Stuff like this might sound dull, but nothing in the mark scheme says that it has to be interesting, it just has to be complex enough to get the marks. Probably all the pieces on their own aren't enough, but the complexity comes from plugging it all together and actually getting stuff to work. And then the rest comes from the write-up, which is always boring, but worth a lot anyway :P
Reply 7
Original post by winterscoming
Yeah, if you can come up with good ideas which you find interesting then that's great, but while management systems are really boring, you don't need much imagination to come up with extra bits to pick up more marks :smile:

I'm using Angular to write a web-based warehouse stock control system that will work equally well on a desktop browser, phone or tablet. It covers loads of bases like database design, UI forms, bootstrap layouts, CSS... I'm adding an OAuth login portal for the user account stuff, with the site being hosted on an Azure Web App account. The server uses ASP.NET for the REST API and the client has to do AJAX calls to get and post data. There's UI validation, unit tests, logs, etc. Then there's the SDLC stuff to waffle on about...
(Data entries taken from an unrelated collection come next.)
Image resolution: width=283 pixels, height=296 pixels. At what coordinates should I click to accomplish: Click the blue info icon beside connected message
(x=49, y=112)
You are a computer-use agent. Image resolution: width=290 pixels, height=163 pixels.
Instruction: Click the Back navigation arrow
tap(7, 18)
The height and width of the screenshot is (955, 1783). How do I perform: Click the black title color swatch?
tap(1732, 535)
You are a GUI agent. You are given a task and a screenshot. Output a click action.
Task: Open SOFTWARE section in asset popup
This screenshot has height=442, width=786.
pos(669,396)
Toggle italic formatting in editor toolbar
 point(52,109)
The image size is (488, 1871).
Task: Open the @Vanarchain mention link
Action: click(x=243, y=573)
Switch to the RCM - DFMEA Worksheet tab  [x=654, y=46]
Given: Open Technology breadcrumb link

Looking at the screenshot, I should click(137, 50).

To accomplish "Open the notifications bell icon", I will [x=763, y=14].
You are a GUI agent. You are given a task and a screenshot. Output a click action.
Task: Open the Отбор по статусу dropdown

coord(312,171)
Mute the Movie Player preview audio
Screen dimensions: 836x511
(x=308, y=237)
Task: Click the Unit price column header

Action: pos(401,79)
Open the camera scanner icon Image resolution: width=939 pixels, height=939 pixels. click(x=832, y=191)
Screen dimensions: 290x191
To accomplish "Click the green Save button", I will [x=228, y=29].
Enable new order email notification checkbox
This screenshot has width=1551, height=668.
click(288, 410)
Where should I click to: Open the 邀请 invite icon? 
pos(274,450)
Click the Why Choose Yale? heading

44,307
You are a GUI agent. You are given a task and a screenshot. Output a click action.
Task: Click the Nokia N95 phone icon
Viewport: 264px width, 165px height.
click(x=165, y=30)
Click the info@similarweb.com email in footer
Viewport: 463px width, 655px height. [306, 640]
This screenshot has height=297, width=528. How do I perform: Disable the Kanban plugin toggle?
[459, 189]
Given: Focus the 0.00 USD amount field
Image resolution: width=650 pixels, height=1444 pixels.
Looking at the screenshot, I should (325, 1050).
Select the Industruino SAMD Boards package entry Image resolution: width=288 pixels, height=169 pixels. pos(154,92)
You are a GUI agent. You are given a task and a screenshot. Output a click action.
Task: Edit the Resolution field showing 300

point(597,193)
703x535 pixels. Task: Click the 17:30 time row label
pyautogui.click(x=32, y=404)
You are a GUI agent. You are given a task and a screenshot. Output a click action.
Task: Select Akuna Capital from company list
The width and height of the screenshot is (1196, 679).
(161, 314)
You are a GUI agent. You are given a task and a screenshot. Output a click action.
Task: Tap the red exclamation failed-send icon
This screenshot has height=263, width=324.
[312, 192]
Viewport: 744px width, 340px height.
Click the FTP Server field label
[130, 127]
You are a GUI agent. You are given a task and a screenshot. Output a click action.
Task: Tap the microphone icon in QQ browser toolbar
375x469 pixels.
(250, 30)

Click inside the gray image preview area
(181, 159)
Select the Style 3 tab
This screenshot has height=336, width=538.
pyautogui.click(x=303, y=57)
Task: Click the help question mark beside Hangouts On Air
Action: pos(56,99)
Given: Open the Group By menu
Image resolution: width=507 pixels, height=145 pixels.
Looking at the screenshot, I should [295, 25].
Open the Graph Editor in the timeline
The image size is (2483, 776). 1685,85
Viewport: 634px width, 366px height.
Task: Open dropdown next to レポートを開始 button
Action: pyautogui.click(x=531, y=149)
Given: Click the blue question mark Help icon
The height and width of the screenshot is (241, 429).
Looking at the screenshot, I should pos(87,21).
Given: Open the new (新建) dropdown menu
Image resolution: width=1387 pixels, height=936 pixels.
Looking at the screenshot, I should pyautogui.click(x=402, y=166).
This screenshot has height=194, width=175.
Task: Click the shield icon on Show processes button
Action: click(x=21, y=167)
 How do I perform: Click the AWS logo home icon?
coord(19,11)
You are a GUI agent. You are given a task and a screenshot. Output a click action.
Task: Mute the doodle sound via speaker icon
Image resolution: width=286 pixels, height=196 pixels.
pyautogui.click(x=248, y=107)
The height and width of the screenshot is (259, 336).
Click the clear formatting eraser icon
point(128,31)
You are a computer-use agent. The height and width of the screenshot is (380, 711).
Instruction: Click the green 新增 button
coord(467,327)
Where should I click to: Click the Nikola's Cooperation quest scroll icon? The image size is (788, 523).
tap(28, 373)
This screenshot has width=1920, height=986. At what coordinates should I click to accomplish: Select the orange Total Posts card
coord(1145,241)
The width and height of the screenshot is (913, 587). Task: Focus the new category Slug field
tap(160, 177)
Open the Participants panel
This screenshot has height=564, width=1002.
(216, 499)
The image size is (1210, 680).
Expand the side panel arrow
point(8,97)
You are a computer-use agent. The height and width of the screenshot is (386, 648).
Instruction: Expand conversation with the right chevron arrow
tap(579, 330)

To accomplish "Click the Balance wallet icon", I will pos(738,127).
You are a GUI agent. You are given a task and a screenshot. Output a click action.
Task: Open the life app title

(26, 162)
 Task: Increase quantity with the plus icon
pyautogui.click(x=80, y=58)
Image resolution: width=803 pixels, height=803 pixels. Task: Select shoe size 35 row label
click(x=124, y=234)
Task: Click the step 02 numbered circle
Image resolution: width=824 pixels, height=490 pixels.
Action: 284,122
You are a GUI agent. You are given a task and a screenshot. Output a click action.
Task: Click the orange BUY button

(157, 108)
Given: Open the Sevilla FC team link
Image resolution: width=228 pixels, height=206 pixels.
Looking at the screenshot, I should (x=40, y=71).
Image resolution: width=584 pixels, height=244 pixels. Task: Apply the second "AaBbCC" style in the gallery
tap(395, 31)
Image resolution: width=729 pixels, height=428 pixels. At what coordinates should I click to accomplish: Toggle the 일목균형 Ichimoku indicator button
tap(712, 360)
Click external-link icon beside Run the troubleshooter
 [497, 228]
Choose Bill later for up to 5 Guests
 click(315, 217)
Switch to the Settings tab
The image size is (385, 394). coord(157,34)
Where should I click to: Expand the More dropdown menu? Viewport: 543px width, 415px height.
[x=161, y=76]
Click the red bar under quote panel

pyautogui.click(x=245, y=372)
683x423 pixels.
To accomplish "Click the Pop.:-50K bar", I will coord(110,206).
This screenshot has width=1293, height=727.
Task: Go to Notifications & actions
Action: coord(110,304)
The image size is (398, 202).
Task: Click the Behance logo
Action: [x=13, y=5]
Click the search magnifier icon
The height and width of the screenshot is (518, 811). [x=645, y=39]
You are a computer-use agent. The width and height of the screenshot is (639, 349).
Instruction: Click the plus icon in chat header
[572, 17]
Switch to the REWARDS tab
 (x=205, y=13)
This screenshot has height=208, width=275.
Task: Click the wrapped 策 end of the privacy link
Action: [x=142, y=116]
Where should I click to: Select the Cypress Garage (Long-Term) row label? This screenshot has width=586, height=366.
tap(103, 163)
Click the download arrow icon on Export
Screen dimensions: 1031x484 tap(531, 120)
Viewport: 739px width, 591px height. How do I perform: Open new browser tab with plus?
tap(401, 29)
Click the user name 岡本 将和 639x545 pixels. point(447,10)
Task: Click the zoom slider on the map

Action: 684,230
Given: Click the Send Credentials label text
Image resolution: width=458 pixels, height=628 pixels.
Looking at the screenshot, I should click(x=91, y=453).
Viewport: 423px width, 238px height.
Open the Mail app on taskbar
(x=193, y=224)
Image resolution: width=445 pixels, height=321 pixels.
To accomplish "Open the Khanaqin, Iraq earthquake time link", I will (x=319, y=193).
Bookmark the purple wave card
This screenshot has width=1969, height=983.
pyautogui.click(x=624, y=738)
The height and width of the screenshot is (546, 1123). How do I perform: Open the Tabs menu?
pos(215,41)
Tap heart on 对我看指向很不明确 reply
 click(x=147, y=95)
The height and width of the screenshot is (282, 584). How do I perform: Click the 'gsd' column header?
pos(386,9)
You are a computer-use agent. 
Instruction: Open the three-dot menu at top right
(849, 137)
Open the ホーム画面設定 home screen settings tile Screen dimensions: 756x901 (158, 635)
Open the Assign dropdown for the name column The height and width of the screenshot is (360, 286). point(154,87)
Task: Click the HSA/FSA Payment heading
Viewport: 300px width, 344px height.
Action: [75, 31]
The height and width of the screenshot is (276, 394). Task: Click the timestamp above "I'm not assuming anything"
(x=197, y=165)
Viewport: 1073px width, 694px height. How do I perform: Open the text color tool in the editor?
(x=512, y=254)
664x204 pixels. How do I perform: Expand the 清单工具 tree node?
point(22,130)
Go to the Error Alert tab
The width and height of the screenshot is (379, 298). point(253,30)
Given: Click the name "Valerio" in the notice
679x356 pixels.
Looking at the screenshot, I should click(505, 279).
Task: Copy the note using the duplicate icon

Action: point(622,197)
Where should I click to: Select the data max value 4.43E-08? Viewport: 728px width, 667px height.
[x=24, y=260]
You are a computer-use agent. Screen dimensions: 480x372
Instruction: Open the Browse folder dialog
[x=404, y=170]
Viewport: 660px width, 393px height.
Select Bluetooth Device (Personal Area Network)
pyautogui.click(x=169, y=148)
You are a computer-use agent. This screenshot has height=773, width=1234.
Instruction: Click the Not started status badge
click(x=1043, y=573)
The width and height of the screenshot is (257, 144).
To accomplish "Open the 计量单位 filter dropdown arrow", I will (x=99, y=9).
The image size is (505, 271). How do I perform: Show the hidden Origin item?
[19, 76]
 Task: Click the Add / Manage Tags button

Stuff like this might sound dull, but nothing in the mark scheme says that it has to be interesting, it just has to be complex enough to get the marks. Probably all the pieces on their own aren't enough, but the complexity comes from plugging it all together and actually getting stuff to work. And then the rest comes from the write-up, which is always boring, but worth a lot anyway :P


Eh, maybe it's just me but what you described just sounds like your basic web dev 101 setup. Using bootstrap means the majority of the hard work is done for you, as it allows for a responsive design (which means it scales nicely on any device). jQuery just makes writing the JavaScript that much easier.
Original post by Async
Eh, maybe it's just me but what you described just sounds like your basic web dev 101 setup. Using bootstrap means the majority of the hard work is done for you, as it allows for a responsive design (which means it scales nicely on any device). jQuery just makes writing the JavaScript that much easier.
If it were just a bunch of static web pages in HTML, JS and Bootstrap then yeah that'd probably be far too simple, but the front-end is a single-page app using Angular and TypeScript, so it's quite a lot more than basic web dev - it's more like building a mobile/desktop hybrid app which just happens to run in a browserfor the sake of portability. The responsive layout is the easy bit like you say.

Anyway, the point is that the marks come from complexity of having a lot of of different pieces working together, and from having a proper UI app which has its own workflow, not just a bunch of stand-alone pages.
Reply 9
hi, im pure math student,,,, can you help me,, what kind of ideal for my fyp.. help me
Original post by syaaaa
hi, im pure math student,,,, can you help me,, what kind of ideal for my fyp.. help me


This is the Computers Science forum, won’t get much help here with that. We practice Discrete Mathematics.